▸ Problem to solve
Reproduce the opening lines of the records exactly, up to and including the line in which "Open more menu on the Ijagbo Police reply" occurs.

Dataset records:

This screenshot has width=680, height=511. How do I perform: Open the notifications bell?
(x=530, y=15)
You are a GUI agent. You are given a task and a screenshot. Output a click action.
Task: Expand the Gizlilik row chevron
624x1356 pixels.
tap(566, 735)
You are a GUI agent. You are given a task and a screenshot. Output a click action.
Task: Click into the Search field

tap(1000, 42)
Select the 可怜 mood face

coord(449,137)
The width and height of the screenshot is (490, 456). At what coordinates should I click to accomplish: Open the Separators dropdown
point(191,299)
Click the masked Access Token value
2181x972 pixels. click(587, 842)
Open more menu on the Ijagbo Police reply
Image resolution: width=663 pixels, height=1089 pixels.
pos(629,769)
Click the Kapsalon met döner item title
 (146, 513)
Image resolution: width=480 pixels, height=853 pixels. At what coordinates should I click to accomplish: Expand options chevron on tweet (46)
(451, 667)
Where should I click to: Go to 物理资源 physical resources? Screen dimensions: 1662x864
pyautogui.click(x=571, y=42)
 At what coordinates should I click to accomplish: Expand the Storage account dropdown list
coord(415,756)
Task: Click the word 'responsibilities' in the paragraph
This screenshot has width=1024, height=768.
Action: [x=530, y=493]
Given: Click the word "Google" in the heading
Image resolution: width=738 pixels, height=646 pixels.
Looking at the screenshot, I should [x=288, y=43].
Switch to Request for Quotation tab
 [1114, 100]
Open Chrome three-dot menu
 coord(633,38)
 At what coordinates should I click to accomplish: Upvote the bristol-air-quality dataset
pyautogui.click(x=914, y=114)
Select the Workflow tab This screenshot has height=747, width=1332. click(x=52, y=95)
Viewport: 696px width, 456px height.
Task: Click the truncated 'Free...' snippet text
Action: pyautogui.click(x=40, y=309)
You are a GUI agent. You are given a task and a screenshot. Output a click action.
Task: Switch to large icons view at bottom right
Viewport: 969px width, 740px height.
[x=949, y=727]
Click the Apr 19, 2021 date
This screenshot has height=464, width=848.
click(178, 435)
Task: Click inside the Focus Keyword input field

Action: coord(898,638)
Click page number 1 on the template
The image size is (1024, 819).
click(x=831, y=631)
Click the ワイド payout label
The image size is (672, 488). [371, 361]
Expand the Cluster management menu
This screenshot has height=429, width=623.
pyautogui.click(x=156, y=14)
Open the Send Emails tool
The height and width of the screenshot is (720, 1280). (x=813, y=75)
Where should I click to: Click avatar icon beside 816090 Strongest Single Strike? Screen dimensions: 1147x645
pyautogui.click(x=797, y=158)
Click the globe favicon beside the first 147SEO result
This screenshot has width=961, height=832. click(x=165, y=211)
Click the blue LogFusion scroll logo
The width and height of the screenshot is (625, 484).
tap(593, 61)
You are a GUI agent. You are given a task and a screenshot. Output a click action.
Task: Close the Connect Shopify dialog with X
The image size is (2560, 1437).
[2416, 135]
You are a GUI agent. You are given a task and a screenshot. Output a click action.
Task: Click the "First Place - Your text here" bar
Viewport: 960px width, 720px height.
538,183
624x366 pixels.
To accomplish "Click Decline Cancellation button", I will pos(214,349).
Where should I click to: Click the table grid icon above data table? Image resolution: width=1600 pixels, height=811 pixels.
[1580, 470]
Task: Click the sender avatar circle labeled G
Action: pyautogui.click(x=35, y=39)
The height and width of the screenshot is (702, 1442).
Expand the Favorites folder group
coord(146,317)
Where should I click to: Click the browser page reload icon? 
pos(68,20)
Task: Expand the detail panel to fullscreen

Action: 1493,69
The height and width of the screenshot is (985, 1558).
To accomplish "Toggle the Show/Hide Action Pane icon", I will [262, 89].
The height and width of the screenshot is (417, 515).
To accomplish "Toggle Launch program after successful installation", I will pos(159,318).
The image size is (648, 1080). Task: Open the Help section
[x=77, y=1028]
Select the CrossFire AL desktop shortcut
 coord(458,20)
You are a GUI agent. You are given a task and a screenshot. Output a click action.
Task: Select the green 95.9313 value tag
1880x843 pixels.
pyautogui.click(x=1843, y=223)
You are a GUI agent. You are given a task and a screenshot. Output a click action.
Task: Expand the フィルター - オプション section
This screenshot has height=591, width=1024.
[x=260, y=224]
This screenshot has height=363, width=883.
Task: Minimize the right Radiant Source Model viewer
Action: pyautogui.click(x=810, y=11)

▸ Solution
This screenshot has width=680, height=511. How do I perform: Open the notifications bell?
(x=530, y=15)
You are a GUI agent. You are given a task and a screenshot. Output a click action.
Task: Expand the Gizlilik row chevron
624x1356 pixels.
tap(566, 735)
You are a GUI agent. You are given a task and a screenshot. Output a click action.
Task: Click into the Search field

tap(1000, 42)
Select the 可怜 mood face

coord(449,137)
The width and height of the screenshot is (490, 456). At what coordinates should I click to accomplish: Open the Separators dropdown
point(191,299)
Click the masked Access Token value
2181x972 pixels. click(587, 842)
Open more menu on the Ijagbo Police reply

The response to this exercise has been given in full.